Leaving out the images, repeat all the lines below exactly.

*** Opening Supplied records ***

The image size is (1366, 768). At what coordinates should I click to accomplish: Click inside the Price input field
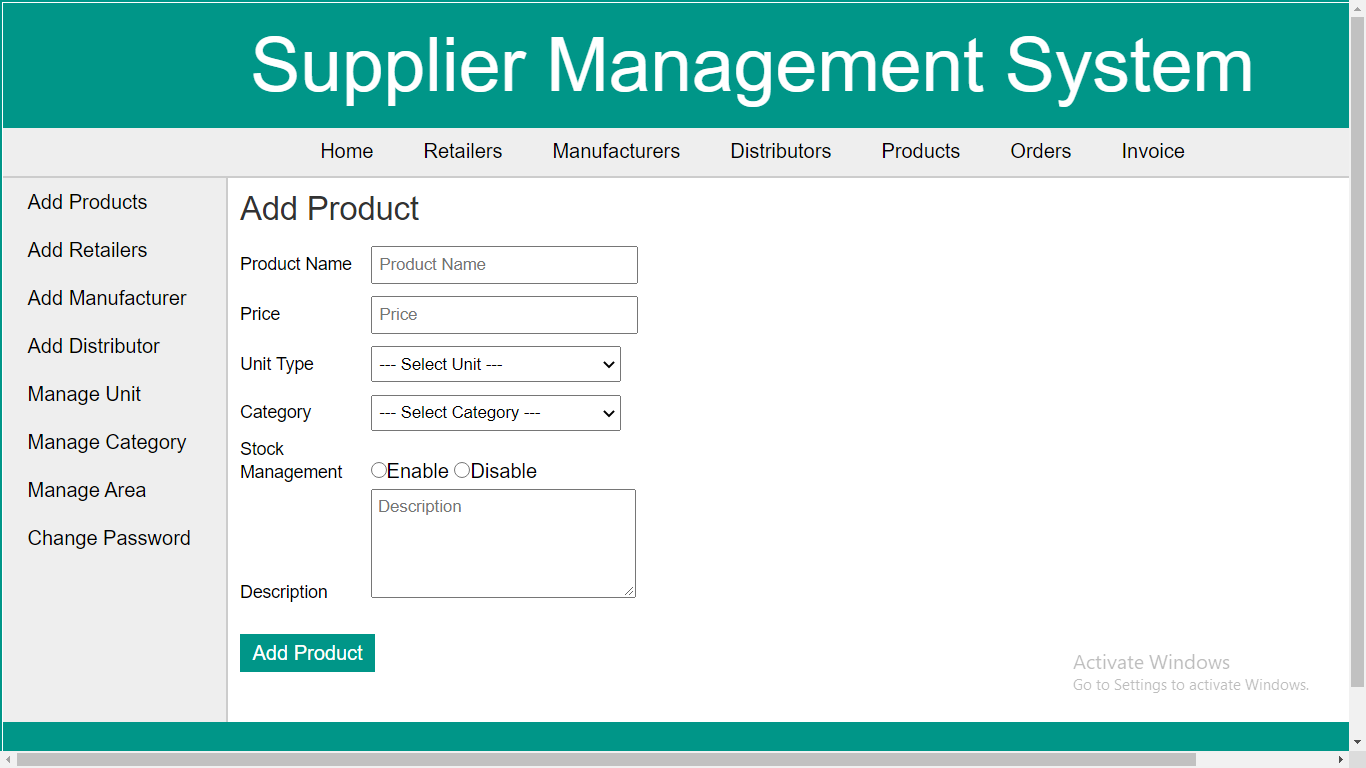coord(503,314)
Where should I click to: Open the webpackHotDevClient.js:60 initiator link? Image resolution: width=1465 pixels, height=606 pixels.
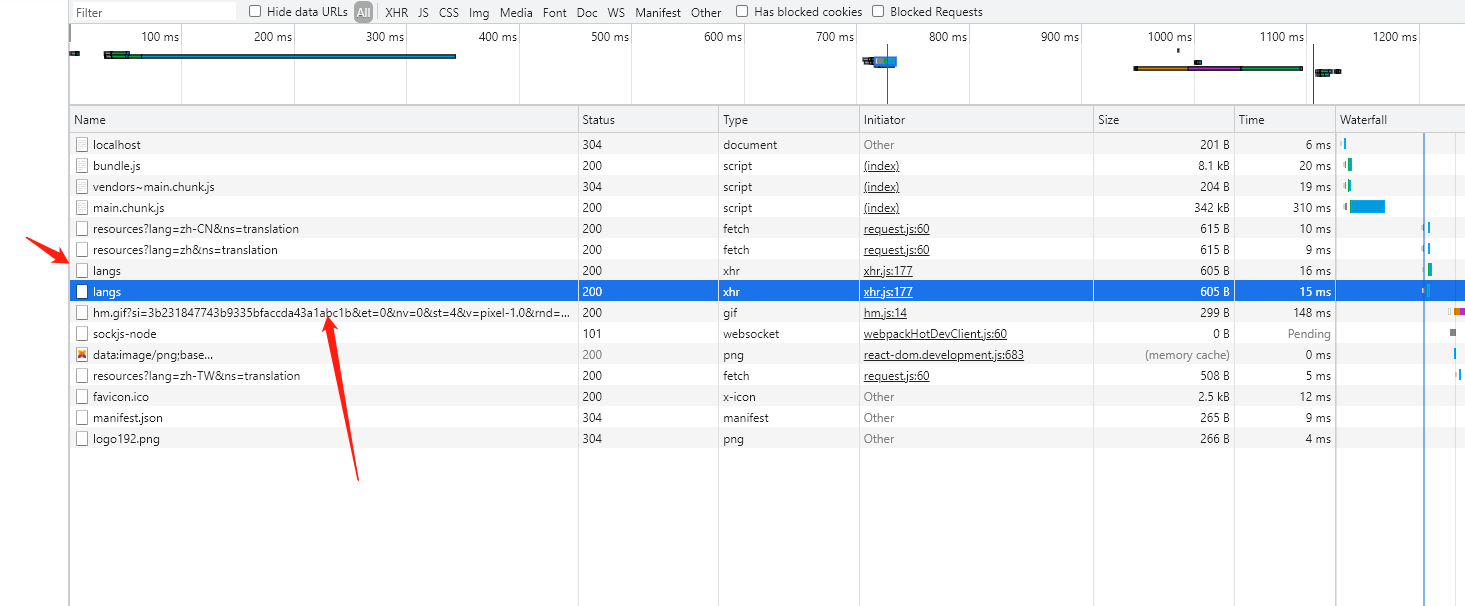pos(935,334)
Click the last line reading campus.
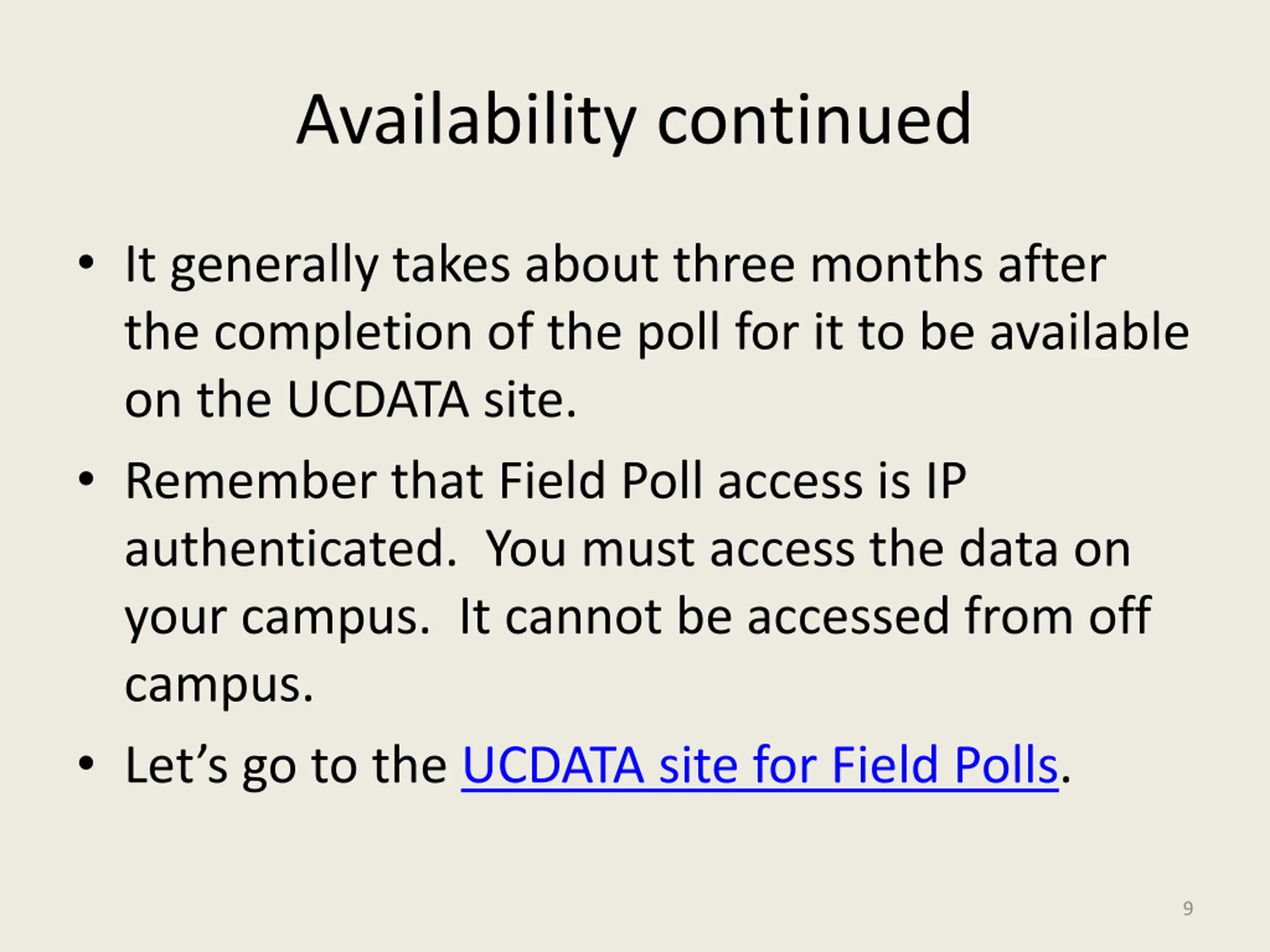 [219, 685]
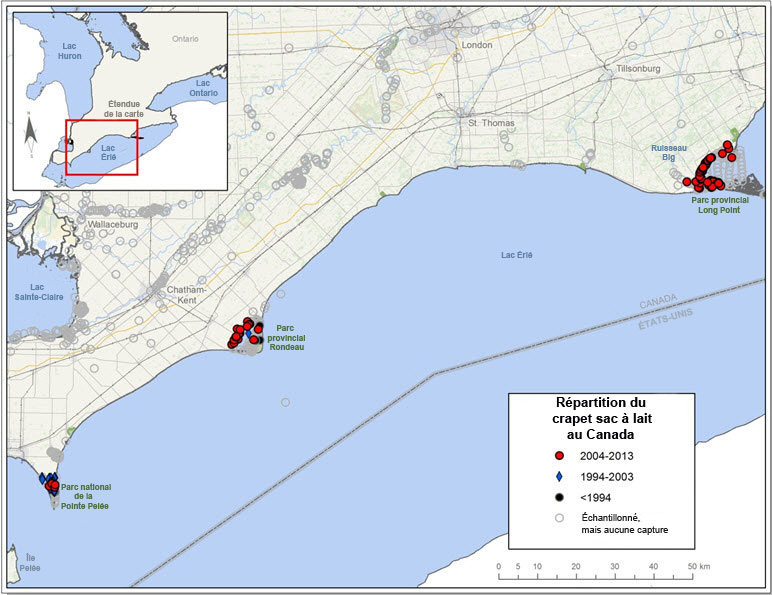Click the capture markers at Pointe Pelée tip

coord(50,484)
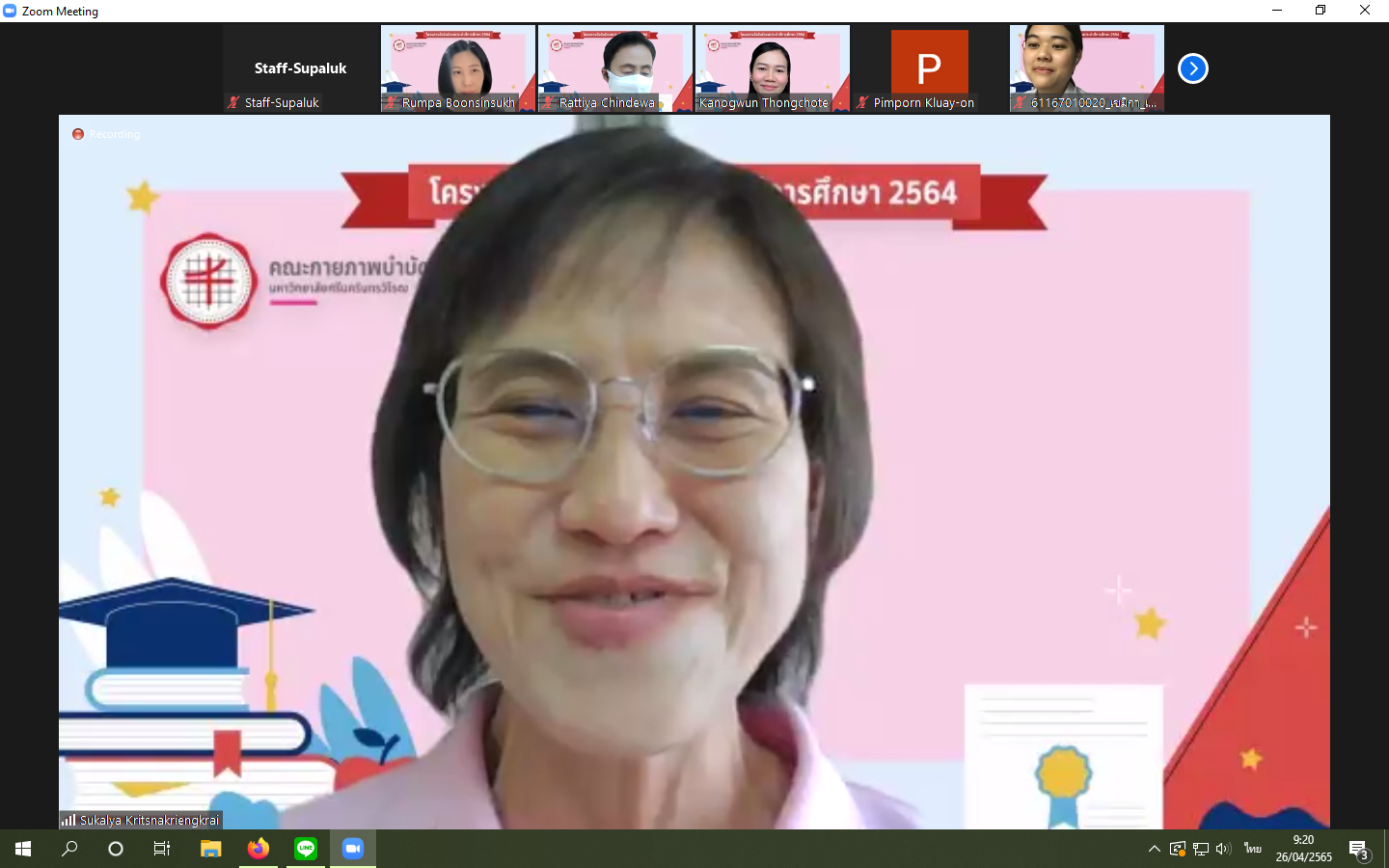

*** Closing Supplied records ***

→ Task output:
The image size is (1366, 768). At what coordinates should I click to accomplish: Click inside the Price input field
coord(503,314)
Where should I click to: Open the webpackHotDevClient.js:60 initiator link? Image resolution: width=1465 pixels, height=606 pixels.
pos(935,334)
Click the last line reading campus.
 [219, 685]
Click the capture markers at Pointe Pelée tip

coord(50,484)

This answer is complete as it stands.